The problem - Repeat exactly the lines from the first line of the records through the line containing "[Go to slide 7] (411, 2007)", and nothing more.

[Records from a data source]
=-=-=

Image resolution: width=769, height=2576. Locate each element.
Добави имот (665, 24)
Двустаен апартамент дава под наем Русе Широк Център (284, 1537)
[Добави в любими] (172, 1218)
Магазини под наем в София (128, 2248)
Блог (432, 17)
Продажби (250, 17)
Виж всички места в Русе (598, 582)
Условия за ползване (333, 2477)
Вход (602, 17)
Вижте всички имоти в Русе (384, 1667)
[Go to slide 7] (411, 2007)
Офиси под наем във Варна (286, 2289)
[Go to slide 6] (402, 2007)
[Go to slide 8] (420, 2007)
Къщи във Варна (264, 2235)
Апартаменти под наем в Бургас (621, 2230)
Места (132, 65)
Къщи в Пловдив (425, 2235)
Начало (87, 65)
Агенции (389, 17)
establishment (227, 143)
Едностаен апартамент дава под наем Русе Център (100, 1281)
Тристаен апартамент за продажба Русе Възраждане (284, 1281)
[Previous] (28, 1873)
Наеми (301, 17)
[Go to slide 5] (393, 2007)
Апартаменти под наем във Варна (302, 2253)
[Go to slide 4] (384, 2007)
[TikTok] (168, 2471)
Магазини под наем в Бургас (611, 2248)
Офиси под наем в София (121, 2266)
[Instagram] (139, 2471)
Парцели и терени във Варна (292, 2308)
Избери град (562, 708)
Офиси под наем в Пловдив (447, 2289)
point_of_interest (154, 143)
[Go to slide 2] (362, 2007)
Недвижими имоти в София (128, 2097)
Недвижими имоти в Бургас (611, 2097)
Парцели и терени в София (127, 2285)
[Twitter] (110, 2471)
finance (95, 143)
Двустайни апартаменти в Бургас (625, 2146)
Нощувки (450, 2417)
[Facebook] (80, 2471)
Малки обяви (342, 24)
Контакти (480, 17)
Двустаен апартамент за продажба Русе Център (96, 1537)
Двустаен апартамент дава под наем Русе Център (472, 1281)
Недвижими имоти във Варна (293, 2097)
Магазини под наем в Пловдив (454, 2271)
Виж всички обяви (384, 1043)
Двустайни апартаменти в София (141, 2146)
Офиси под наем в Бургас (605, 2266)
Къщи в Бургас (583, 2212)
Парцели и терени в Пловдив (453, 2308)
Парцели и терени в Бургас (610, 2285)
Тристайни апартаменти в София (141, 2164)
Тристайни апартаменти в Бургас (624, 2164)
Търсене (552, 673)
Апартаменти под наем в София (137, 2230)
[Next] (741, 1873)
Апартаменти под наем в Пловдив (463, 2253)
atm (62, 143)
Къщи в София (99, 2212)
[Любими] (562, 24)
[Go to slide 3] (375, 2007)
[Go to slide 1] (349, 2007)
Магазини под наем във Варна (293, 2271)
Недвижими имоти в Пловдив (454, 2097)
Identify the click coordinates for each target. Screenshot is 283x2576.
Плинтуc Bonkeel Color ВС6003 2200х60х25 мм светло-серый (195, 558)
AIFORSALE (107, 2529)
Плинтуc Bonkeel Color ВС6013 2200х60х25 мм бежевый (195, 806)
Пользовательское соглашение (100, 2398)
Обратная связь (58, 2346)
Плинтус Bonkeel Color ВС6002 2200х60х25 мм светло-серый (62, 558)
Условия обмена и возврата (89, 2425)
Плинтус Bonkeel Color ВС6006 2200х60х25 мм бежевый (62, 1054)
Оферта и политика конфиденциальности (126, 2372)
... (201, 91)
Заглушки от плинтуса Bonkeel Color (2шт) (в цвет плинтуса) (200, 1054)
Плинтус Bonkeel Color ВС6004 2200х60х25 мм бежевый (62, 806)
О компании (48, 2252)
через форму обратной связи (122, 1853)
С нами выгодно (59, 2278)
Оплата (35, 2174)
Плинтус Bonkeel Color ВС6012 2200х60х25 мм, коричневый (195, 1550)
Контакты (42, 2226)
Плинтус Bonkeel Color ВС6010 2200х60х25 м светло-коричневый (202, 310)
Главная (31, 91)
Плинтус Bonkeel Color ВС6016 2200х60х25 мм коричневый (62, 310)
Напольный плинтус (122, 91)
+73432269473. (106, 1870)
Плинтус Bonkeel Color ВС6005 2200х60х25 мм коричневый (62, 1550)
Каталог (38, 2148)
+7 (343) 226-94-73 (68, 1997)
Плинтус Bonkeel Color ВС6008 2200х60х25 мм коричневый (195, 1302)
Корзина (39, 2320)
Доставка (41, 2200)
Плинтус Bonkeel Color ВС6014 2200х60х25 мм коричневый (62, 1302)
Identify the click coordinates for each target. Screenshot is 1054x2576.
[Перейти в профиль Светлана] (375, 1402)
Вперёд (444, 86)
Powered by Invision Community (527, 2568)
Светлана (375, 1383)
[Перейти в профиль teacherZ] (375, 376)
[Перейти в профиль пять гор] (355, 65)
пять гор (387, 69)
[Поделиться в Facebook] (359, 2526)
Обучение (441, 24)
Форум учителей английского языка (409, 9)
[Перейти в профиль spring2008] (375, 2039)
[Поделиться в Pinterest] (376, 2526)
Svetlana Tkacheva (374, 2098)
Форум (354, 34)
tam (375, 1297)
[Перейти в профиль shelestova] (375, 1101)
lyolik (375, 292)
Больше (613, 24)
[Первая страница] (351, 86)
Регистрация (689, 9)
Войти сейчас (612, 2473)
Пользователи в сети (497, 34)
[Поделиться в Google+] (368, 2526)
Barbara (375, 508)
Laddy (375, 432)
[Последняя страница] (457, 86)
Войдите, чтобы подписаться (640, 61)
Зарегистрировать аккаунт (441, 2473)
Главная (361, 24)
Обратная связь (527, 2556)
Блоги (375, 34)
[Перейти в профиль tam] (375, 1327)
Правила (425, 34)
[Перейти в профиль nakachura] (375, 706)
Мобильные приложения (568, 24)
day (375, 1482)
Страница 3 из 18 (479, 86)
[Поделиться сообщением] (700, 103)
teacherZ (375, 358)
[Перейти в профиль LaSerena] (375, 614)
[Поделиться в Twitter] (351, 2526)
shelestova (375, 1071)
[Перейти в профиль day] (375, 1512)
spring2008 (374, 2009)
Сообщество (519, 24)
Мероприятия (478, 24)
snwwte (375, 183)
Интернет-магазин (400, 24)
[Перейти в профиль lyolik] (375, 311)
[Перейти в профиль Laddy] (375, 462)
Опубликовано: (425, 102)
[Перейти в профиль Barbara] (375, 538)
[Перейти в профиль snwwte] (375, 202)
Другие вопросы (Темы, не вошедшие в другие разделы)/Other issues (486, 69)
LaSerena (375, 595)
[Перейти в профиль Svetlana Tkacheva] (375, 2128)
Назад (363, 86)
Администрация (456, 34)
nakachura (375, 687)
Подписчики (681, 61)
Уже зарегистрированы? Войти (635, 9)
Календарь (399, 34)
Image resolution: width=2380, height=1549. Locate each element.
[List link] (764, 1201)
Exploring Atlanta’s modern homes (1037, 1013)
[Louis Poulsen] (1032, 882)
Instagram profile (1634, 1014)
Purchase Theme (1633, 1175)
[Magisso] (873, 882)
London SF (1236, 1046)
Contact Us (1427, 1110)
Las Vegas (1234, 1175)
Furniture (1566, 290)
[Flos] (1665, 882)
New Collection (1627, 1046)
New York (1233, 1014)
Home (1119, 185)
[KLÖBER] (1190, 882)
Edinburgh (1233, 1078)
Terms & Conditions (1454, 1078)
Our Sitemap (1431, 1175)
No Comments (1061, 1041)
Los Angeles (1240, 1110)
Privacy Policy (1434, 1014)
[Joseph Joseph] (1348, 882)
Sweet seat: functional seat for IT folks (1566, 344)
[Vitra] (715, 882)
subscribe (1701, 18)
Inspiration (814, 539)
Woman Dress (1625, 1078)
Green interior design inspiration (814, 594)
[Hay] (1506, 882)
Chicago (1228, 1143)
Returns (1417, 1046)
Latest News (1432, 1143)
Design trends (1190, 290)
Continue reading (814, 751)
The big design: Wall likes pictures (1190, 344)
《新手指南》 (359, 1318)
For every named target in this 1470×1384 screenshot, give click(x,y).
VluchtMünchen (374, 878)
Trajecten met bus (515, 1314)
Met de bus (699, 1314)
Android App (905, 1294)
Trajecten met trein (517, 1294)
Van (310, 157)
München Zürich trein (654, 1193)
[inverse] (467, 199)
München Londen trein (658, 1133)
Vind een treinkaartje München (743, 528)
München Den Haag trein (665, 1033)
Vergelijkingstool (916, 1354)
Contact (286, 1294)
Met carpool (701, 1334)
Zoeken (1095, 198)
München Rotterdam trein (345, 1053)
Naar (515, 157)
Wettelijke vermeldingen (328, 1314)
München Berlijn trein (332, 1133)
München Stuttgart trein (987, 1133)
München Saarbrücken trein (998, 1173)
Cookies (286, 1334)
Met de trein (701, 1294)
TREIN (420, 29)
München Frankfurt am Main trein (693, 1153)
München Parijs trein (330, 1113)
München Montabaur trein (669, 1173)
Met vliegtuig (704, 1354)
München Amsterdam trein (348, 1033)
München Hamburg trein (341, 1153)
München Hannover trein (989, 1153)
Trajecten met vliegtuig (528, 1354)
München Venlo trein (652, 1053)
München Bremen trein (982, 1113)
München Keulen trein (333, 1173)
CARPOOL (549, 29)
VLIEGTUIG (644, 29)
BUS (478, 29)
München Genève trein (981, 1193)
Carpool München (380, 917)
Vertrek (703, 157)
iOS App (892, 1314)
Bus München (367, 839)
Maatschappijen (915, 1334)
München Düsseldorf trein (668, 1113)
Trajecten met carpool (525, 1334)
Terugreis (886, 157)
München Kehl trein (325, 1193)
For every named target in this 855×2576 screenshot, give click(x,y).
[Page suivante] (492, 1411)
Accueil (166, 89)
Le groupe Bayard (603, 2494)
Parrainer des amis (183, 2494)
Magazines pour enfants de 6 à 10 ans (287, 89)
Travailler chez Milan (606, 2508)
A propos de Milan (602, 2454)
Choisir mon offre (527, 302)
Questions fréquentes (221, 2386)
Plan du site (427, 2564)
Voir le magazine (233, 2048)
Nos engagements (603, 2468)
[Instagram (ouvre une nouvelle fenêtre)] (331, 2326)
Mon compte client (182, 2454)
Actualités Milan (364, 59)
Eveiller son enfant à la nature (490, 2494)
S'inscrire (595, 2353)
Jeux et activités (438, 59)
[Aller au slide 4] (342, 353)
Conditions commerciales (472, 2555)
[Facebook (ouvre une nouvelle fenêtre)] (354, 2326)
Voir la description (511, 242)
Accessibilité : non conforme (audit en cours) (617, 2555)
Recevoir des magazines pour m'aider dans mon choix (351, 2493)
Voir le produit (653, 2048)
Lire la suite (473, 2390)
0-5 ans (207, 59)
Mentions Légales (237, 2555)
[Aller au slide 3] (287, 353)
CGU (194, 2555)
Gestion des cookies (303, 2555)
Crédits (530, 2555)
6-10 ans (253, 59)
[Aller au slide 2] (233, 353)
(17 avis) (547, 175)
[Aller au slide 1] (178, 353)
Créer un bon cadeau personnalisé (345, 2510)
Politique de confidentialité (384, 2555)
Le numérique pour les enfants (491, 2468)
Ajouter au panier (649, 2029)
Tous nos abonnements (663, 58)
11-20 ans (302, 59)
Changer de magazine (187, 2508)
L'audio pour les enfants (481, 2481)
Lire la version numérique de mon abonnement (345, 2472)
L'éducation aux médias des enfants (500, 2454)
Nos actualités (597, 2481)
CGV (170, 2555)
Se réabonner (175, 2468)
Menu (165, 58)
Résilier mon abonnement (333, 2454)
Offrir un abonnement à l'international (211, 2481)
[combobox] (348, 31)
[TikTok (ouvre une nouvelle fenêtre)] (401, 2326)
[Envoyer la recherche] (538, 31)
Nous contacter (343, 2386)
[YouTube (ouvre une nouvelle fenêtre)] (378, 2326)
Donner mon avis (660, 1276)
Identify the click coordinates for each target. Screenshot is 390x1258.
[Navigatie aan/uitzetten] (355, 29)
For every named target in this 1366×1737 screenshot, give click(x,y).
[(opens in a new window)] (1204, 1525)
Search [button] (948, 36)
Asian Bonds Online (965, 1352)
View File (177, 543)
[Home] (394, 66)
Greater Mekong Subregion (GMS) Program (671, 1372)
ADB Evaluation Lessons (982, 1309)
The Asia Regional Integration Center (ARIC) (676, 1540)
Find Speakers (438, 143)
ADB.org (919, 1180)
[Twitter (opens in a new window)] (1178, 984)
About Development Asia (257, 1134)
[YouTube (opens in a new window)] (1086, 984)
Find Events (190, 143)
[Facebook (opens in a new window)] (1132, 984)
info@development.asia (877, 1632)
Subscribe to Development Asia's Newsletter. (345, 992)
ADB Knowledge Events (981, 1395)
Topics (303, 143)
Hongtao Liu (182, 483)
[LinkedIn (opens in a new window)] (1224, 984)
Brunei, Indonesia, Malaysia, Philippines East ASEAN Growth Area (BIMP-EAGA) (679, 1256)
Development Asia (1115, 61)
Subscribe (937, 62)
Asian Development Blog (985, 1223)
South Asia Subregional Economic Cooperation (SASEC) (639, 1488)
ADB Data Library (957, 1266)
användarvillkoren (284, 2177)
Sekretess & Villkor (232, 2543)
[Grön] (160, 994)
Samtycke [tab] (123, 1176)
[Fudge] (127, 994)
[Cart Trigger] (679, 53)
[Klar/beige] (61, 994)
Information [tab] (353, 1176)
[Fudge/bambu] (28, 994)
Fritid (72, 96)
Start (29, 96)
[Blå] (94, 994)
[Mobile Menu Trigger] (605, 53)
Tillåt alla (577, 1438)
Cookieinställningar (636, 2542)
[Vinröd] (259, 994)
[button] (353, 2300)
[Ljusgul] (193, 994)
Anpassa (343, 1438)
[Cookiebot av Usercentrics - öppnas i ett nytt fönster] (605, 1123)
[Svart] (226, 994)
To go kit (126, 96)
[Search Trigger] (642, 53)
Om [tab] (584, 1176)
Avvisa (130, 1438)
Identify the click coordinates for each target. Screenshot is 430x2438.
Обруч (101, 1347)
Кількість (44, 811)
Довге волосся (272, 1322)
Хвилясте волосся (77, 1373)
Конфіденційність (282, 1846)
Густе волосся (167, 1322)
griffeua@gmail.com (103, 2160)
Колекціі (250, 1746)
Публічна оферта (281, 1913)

=-=-=

Reply to the task -
Image resolution: width=769, height=2576. Locate each element.
Добави имот (665, 24)
Двустаен апартамент дава под наем Русе Широк Център (284, 1537)
[Добави в любими] (172, 1218)
Магазини под наем в София (128, 2248)
Блог (432, 17)
Продажби (250, 17)
Виж всички места в Русе (598, 582)
Условия за ползване (333, 2477)
Вход (602, 17)
Вижте всички имоти в Русе (384, 1667)
[Go to slide 7] (411, 2007)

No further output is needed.